- _Extrait_
▶
3. La société Eurovia Ile-de-France demande le paiement d'une somme de 37 985,89 euros TTC correspondant à huit devis relatifs, selon elle, à des travaux supplémentaires non prévus dans le marché initial et validés par la maîtrise d'œuvre.

S'agissant du devis n° 60 qua du 9 janvier 2013 :

4. Aux termes de l'article 4.5.5 du cahier des clauses techniques particulières (CCTP) commun aux lots 2 à 8 : " Compte prorata : Un compte prorata est prévu au marché ; sa gestion est à la charge du lot 3. Le descriptif du compte est joint en annexe du CCAP ".

5. La société Eurovia Ile-de-France demande le paiement d'une somme de 4 412,57 euros HT correspondant à une partie non retenue par le maître d'ouvrage d'un devis n° 60 qua du 9 janvier 2013 relatif à l'arrêt du chantier jusqu'au 30 avril 2013, d'un montant total de 9 737,57 euros HT. Toutefois, il est constant que la somme demandée correspond à la gestion du compte prorata et à la location de mobilier, alors que ces prestations constituent des obligations du titulaire expressément prévues par les stipulations citées au point précédent. La société Eurovia Ile-de-France n'est dès lors pas fondée à en demander le paiement au titre des prestations supplémentaires, quand bien même le maître d'œuvre aurait mentionné la totalité de son devis dans un document d'accostage qu'il a au demeurant rectifié par la suite.
◀
- _Données_
▶
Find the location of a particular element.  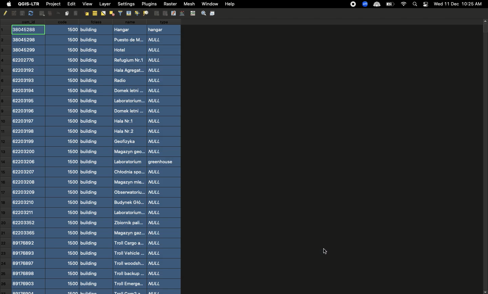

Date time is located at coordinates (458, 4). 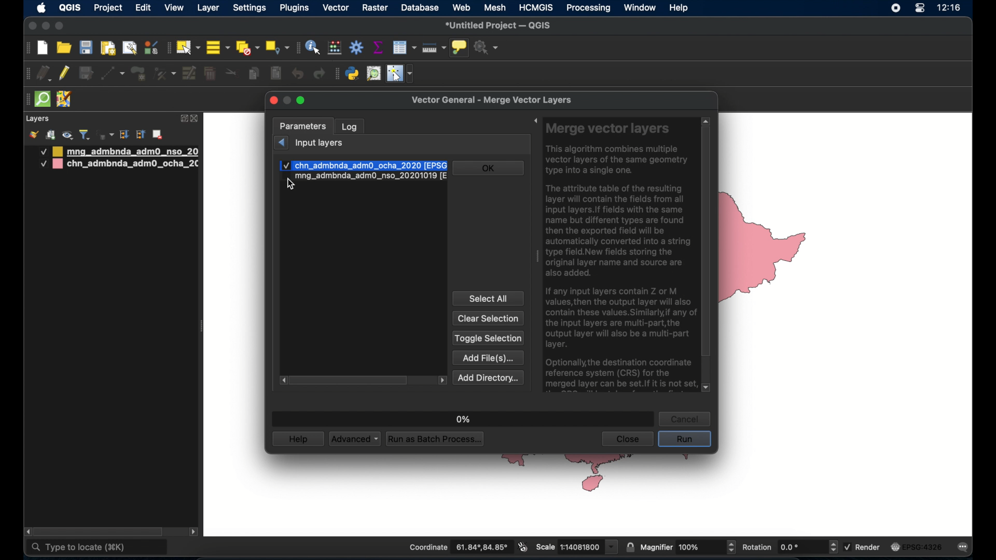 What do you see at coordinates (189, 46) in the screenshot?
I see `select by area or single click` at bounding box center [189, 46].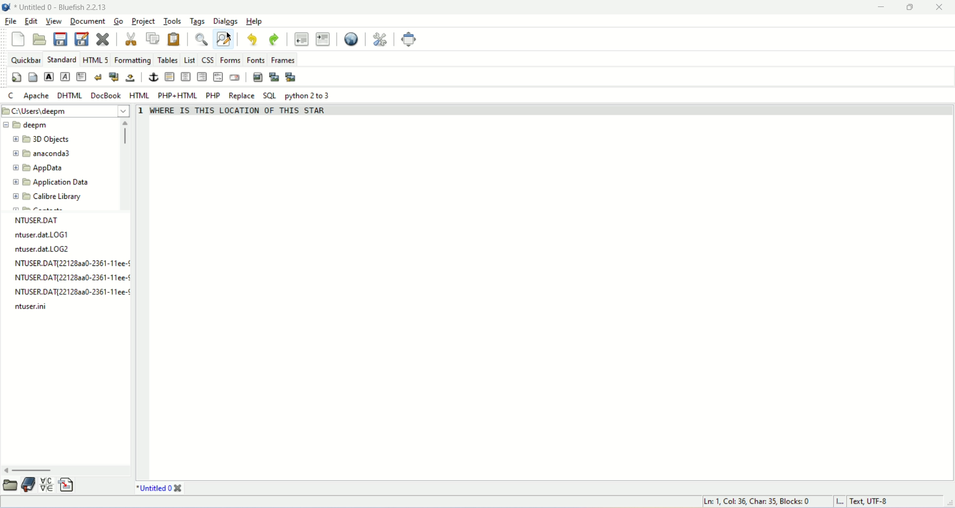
◀
- _Consignes_
1 - Relevez toutes les sommes en euros citées dans l'extrait.
2 - Reproduisez à l'identique l'extrait, de « 5. La société » jusqu'à « par la suite. ».
Pour répondre, appuyez-vous uniquement sur l'extrait.

- _Corrigé_
1 - 37 985,89 euros TTC ; 4 412,57 euros HT ; 9 737,57 euros HT

2 -
5. La société Eurovia Ile-de-France demande le paiement d'une somme de 4 412,57 euros HT correspondant à une partie non retenue par le maître d'ouvrage d'un devis n° 60 qua du 9 janvier 2013 relatif à l'arrêt du chantier jusqu'au 30 avril 2013, d'un montant total de 9 737,57 euros HT. Toutefois, il est constant que la somme demandée correspond à la gestion du compte prorata et à la location de mobilier, alors que ces prestations constituent des obligations du titulaire expressément prévues par les stipulations citées au point précédent. La société Eurovia Ile-de-France n'est dès lors pas fondée à en demander le paiement au titre des prestations supplémentaires, quand bien même le maître d'œuvre aurait mentionné la totalité de son devis dans un document d'accostage qu'il a au demeurant rectifié par la suite.